Manual repair should be performed on a cluster that has nodes marked as unhealthy.

When a cluster has unhealthy nodes, a warning is displayed:
  • Cluster tile on the cluster dashboard shows unhealthy nodes
  • Nodes are marked as "UNHEALTHY" in the Hardware section
  • Cluster's event history shows "Manual recovery is needed for the following failed nodes"
There are two ways to repair the failed nodes:
  • Repair the failed nodes: (1) All non-ephemeral disks are detached from the failed nodes. (2) Failed nodes are removed (3) New nodes of the same type are provisioned. (4) The disks are attached to the new volumes, preserving the data.

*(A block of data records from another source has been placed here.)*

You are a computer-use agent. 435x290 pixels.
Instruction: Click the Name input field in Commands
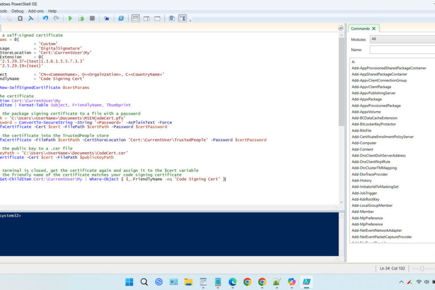pyautogui.click(x=401, y=50)
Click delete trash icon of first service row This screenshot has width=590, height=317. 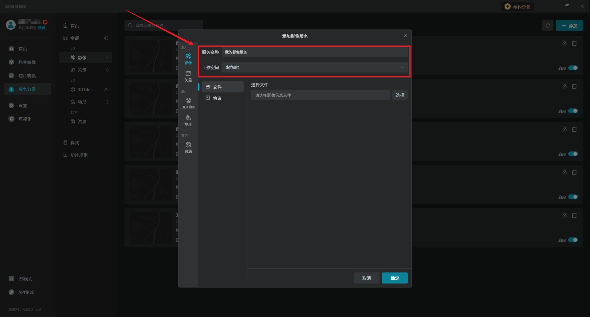[x=574, y=43]
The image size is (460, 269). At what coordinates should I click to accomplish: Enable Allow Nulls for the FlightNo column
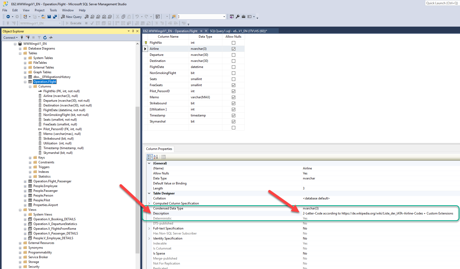point(233,43)
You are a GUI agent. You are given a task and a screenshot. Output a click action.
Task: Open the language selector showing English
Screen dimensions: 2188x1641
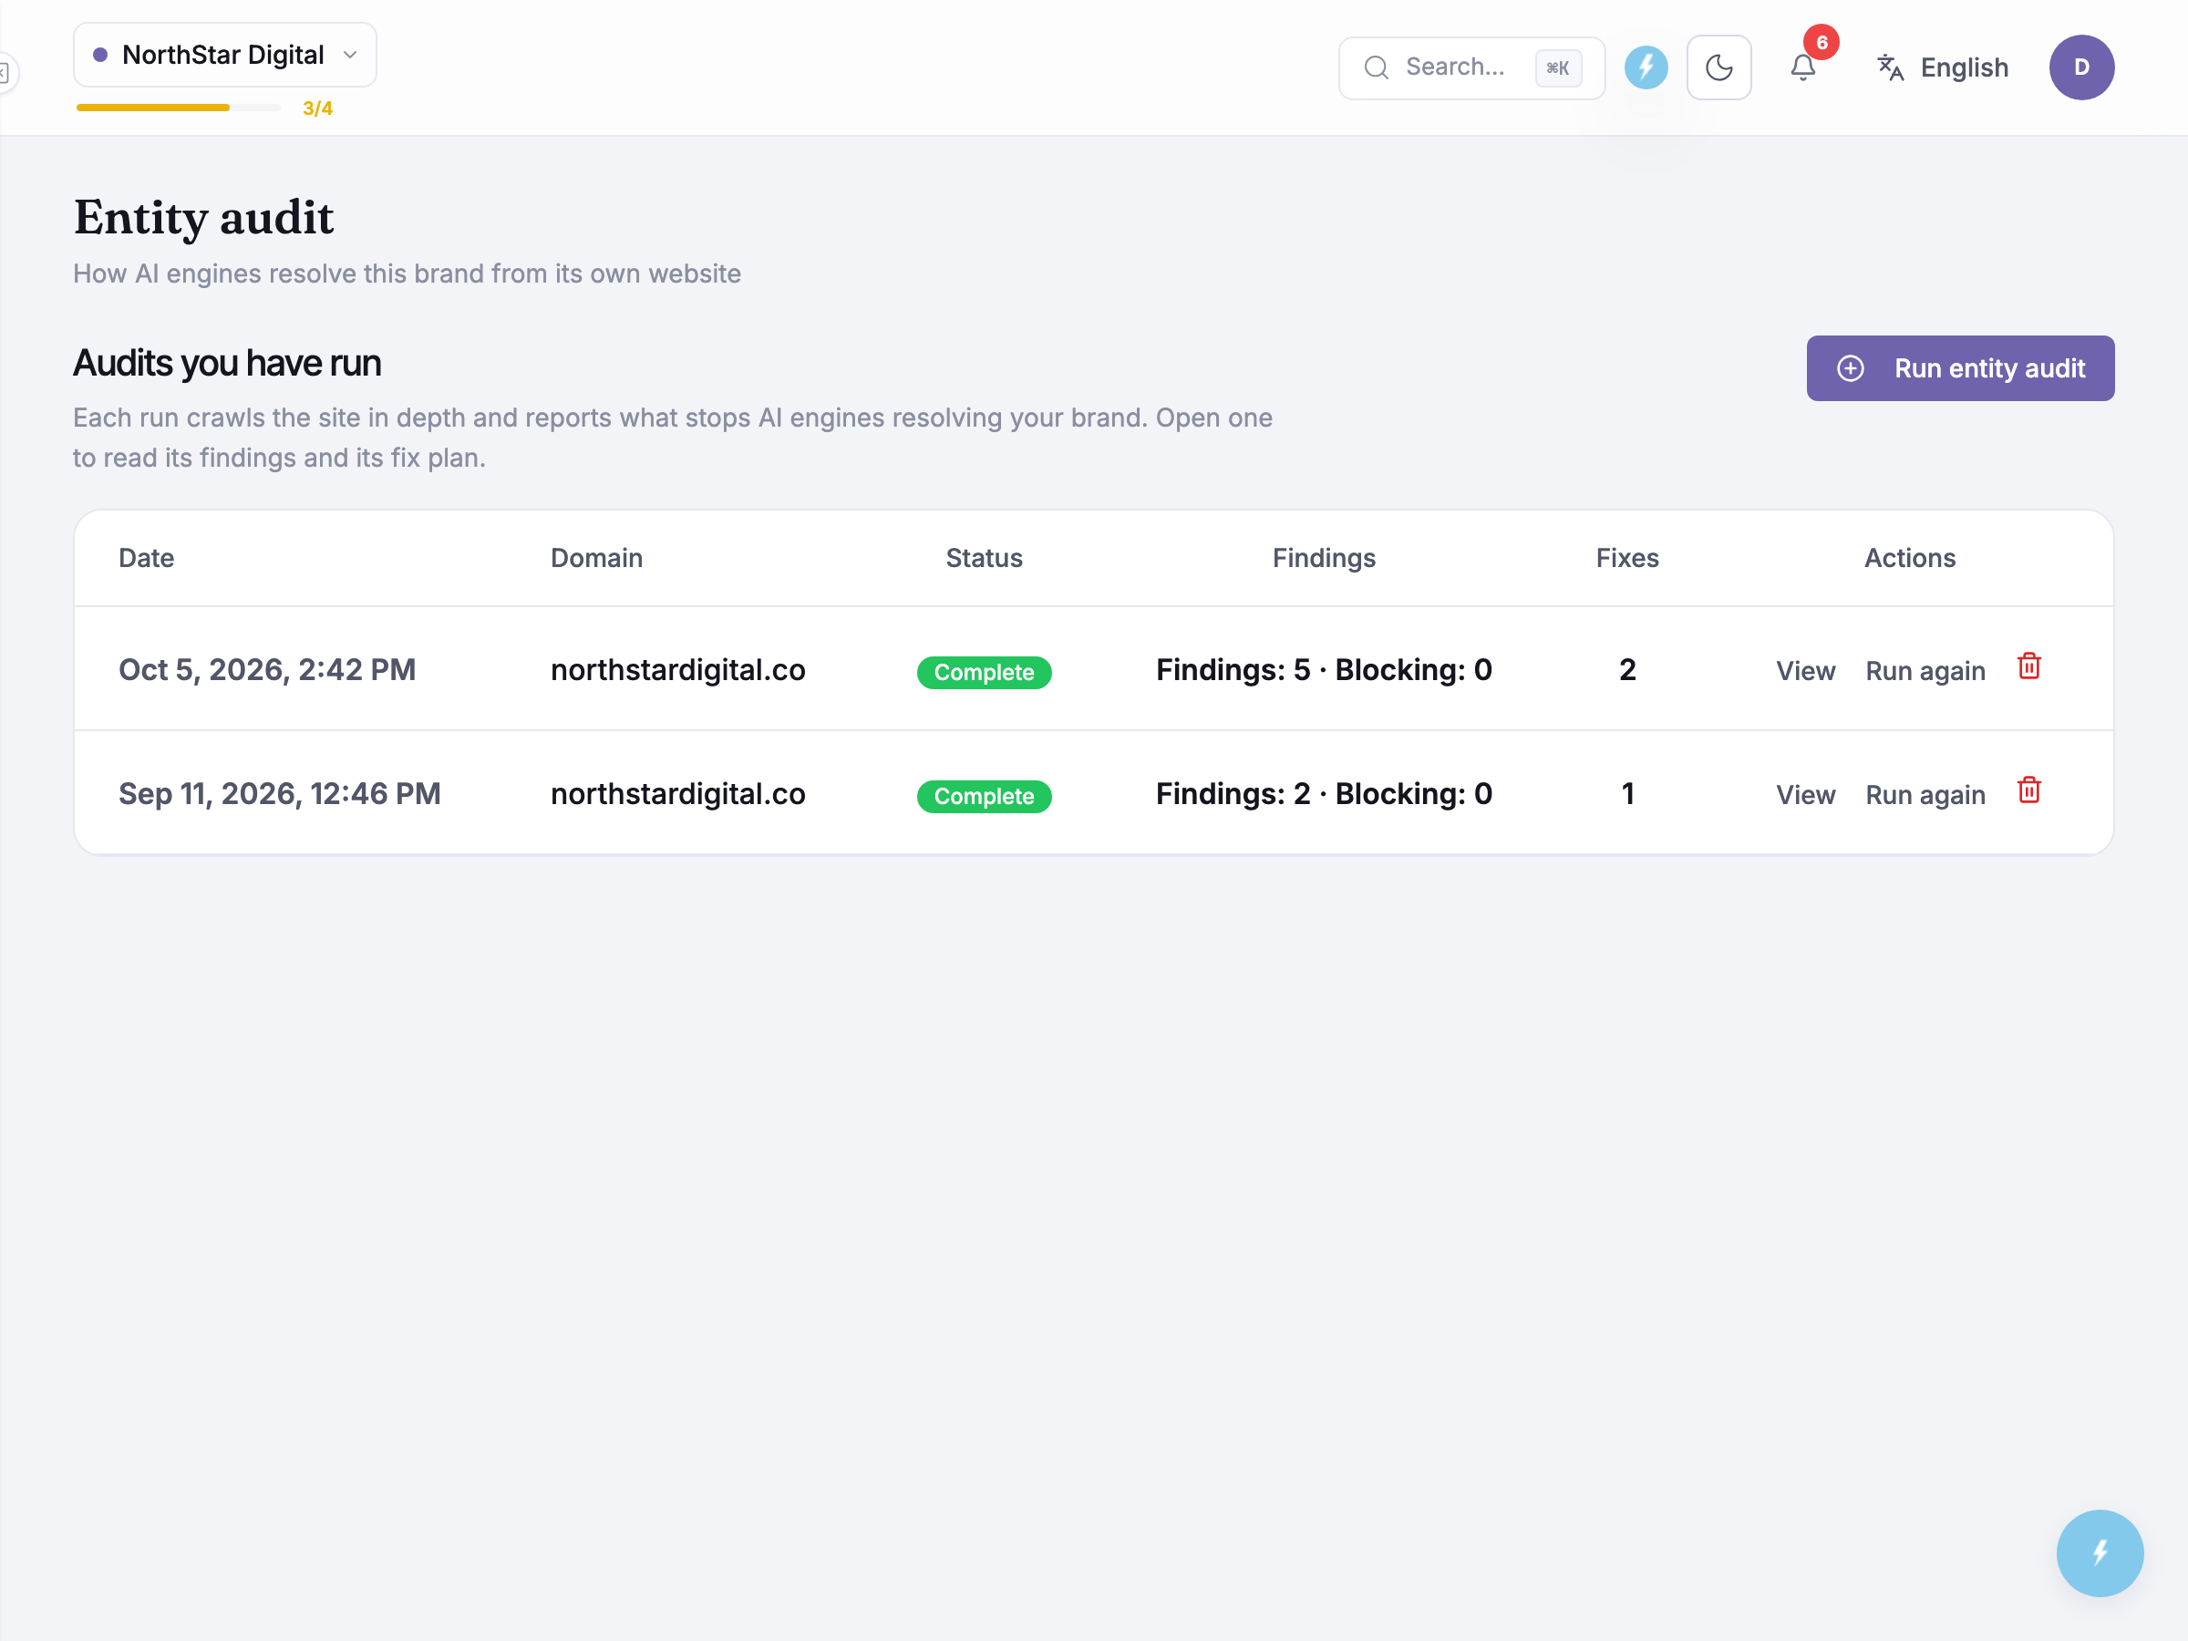[x=1942, y=67]
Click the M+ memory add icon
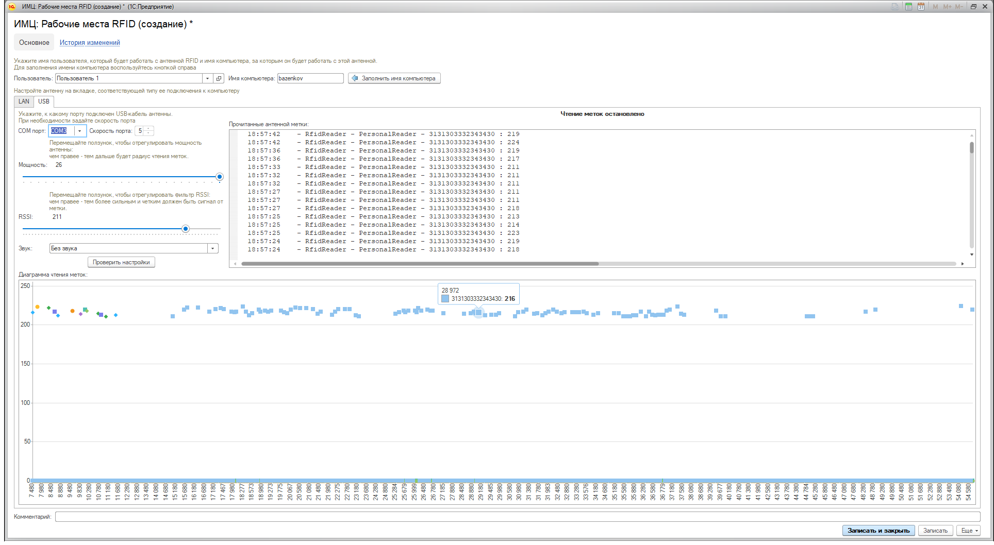994x545 pixels. click(947, 7)
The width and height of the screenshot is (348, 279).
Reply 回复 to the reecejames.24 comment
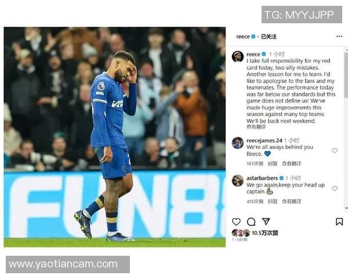[x=273, y=163]
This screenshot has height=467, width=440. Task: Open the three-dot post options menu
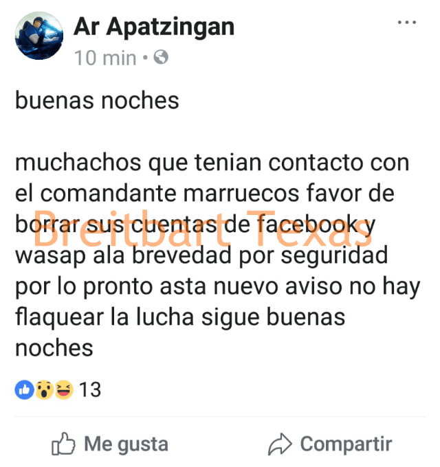tap(407, 22)

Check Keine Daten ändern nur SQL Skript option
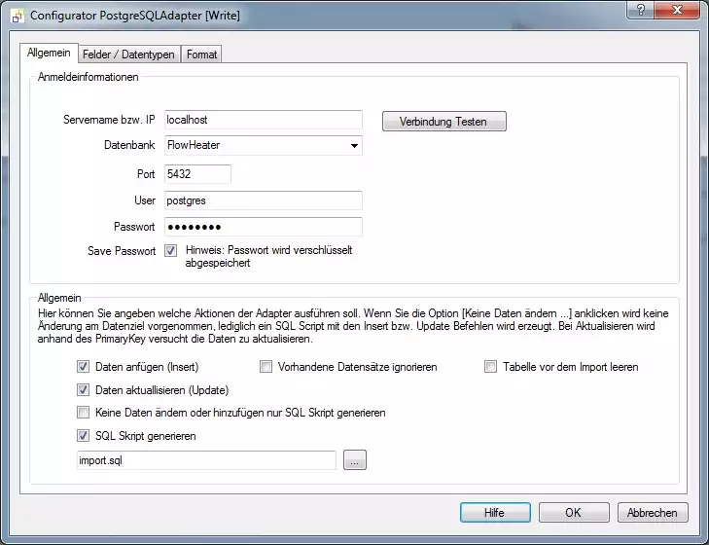click(x=84, y=413)
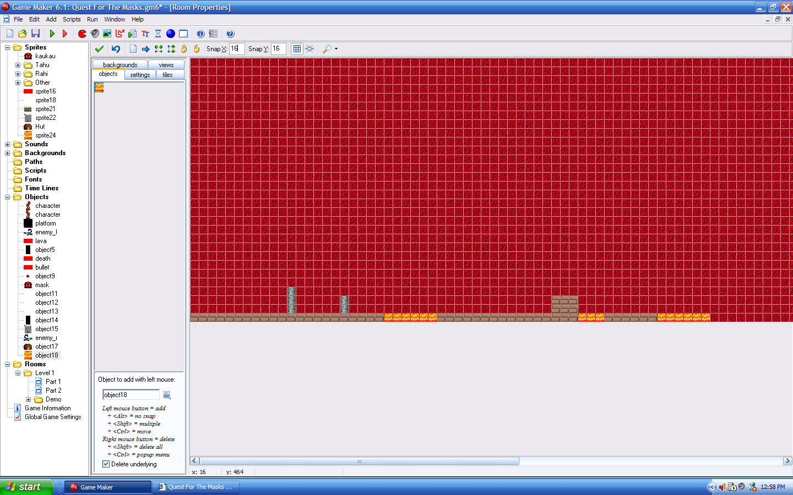The width and height of the screenshot is (793, 495).
Task: Toggle the Delete underlying checkbox
Action: click(106, 464)
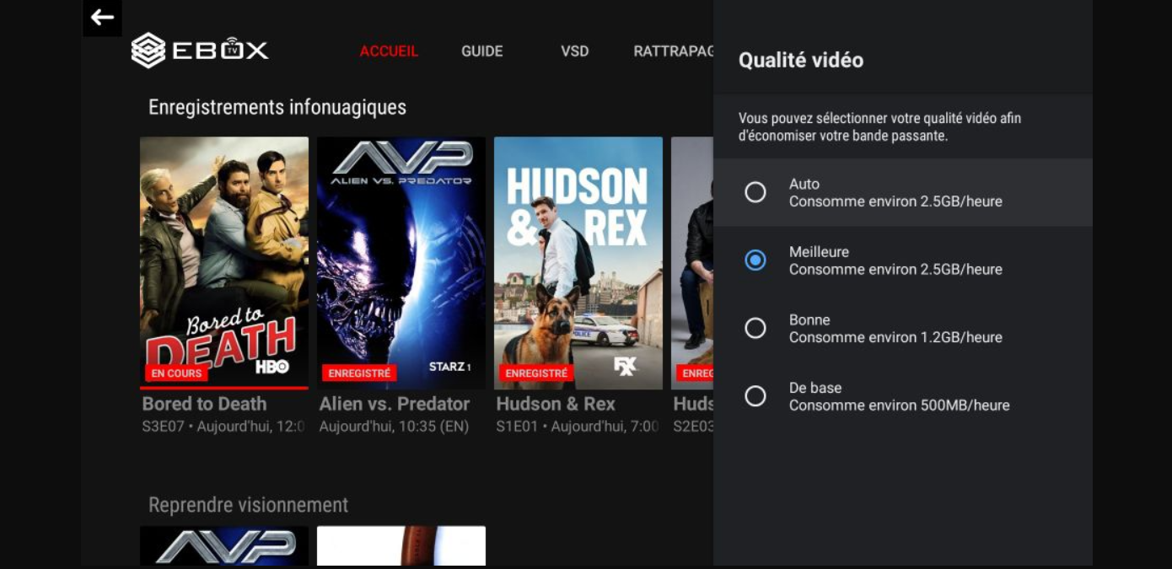
Task: Open the VSD section
Action: point(575,51)
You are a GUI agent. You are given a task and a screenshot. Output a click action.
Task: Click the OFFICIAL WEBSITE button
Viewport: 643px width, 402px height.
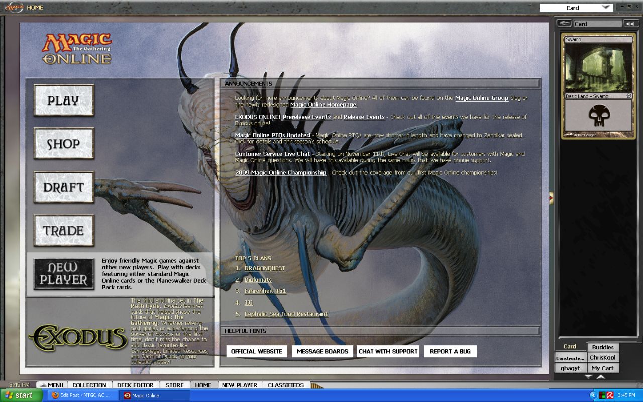point(257,351)
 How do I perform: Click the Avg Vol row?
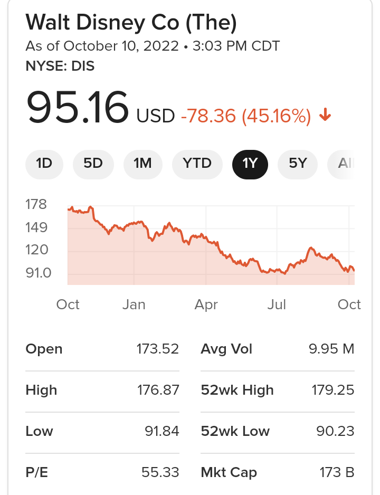[x=278, y=349]
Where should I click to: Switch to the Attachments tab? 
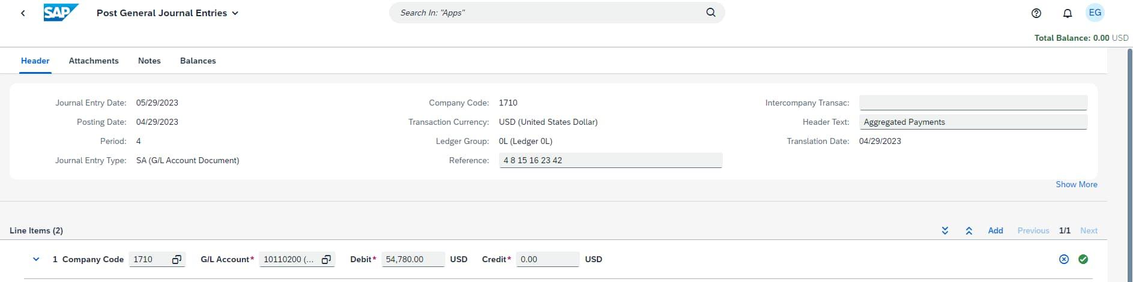coord(94,61)
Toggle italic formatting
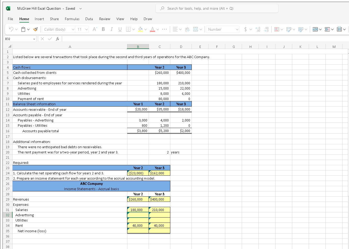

  • Delete the failed nodes: Failed nodes are deleted with their attached volumes.
You can perform manual repair from the CDP web interface or CLI.
To perform manual repair from CDP web interface:
  1. Log in to the CDP web interface.
  2. Navigate to the Management Console > Data Hub Clusters.
  3. Browse to cluster details.
  4. To repair a cluster, select Actions > Repair:

  5. Select the host group that should be repaired. Only one host group can be selected at a time.
  6. By default, unhealthy nodes are removed and then replaced. If you would like to just remove the nodes without replacing them, select Remove only.
  7. Click Repair.
  8. Once the recovery flow is completed, the cluster status changes to 'RUNNING'.